Another node {{B}} trying to execute a write/transactional command will receive the
{{CacheNotFoundResponse}}, assume that a new cache topology with id {{current topology id
+ 1}} is coming soon, and wait for that new topology before retrying.
Normally this is not a problem, because {{StateTransferManagerImpl.stop()}} sends a
{{CacheTopologyControlCommand(LEAVE)}} to the coordinator quickly enough, then {{B}}
receives the {{current topology id + 1}} topology and retries the command.
But in some cases, the cache components that stop before {{StateTransferManagerImpl}} can
take a long time to do so.
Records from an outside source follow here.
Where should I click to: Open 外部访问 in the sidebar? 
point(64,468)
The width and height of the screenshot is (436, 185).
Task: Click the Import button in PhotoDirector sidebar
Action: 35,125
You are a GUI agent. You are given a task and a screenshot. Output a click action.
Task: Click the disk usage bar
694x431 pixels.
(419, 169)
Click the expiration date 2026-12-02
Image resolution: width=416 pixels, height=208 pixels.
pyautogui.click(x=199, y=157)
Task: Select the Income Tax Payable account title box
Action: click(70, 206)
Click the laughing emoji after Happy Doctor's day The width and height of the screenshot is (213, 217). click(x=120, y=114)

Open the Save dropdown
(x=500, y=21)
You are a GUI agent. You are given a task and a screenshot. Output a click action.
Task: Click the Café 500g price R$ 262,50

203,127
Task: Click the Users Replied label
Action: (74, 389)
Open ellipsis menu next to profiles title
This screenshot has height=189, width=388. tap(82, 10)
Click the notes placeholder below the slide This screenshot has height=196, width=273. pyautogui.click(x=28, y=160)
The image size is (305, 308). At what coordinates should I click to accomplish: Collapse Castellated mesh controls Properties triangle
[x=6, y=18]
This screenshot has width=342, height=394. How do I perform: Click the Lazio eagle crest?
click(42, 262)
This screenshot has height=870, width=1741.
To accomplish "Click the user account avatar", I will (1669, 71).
In particular, because of {{ISPN-5507}}, {{TransactionTable}}
can block for {{cacheStopTimeout}} if there are remote transactions in progress, even
though the cache can no longer process remote commands.
We should give {{StateTransferManagerImpl.stop()}} a priority of {{0}}, so that the
{{CacheTopologyControlCommand(LEAVE)}} comand is sent as soon as possible.